## [Task instructions]
Could you copy out all the lines in the material below where the word "Harga" occurs?

## [Provided records]
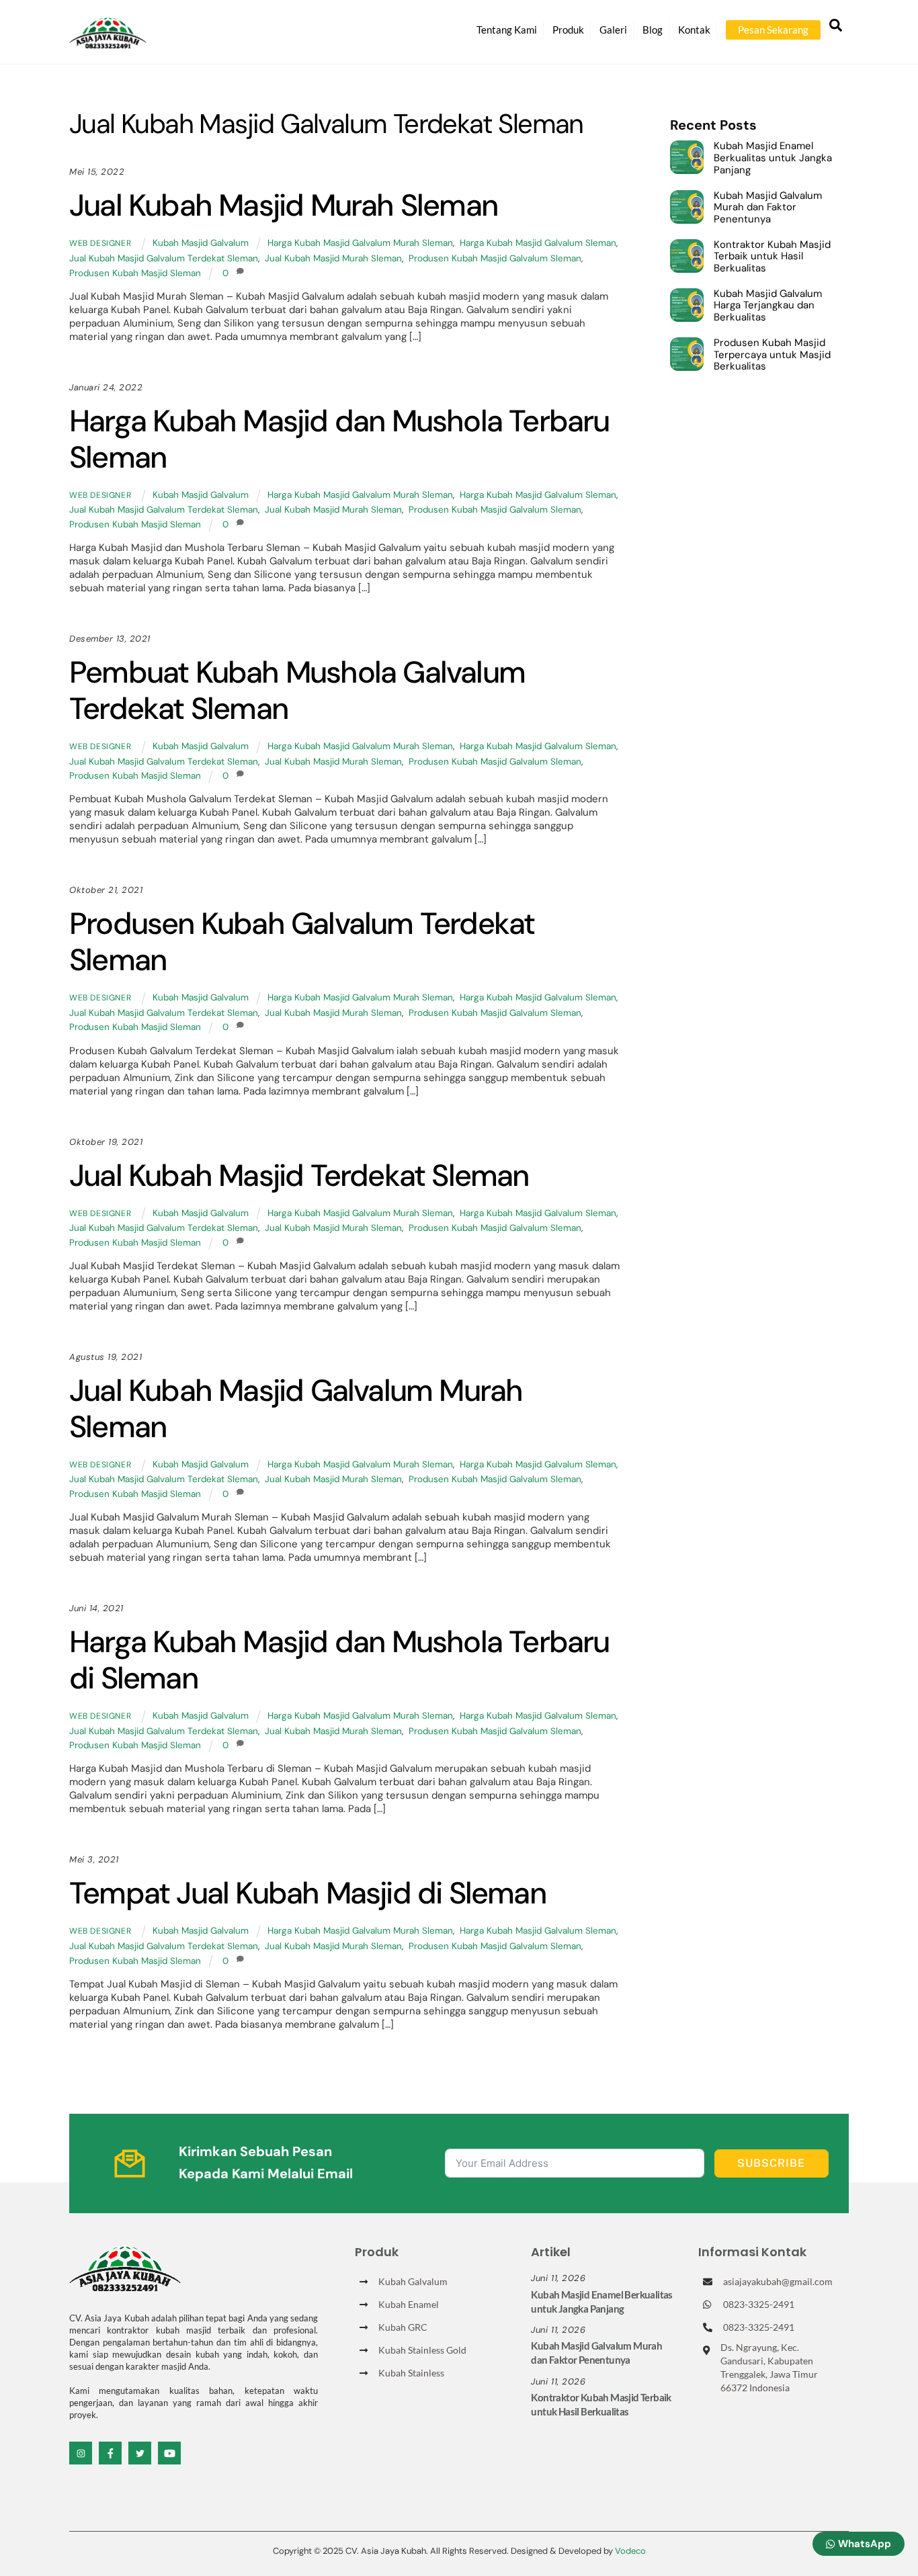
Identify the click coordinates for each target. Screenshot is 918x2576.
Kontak (694, 30)
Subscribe (771, 2163)
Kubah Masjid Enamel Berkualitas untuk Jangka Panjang (773, 158)
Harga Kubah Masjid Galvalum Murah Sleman (360, 243)
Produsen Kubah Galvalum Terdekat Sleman (301, 942)
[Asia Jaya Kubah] (108, 43)
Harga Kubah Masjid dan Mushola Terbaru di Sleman (339, 1660)
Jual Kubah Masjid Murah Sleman (283, 205)
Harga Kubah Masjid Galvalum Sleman (538, 243)
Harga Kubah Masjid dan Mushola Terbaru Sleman (339, 439)
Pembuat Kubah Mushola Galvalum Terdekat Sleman (297, 690)
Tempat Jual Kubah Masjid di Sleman (307, 1893)
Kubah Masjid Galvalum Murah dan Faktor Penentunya (768, 208)
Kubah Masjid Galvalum (201, 243)
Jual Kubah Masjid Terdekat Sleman (299, 1175)
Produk (568, 30)
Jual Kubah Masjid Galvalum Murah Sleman (295, 1409)
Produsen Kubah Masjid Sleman (135, 273)
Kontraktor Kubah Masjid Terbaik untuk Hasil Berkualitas (772, 257)
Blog (652, 30)
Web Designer (100, 243)
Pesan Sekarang (773, 30)
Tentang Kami (506, 30)
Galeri (613, 30)
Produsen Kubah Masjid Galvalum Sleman (495, 258)
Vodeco (630, 2551)
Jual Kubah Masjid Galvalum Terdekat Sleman (163, 258)
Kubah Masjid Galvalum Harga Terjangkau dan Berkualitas (768, 306)
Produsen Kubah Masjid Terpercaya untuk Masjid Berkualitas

## [Answer to this task]
Harga Kubah Masjid Galvalum Murah Sleman (360, 243)
Harga Kubah Masjid dan Mushola Terbaru di Sleman (339, 1660)
Harga Kubah Masjid Galvalum Sleman (538, 243)
Harga Kubah Masjid dan Mushola Terbaru Sleman (339, 439)
Kubah Masjid Galvalum Harga Terjangkau dan Berkualitas (768, 306)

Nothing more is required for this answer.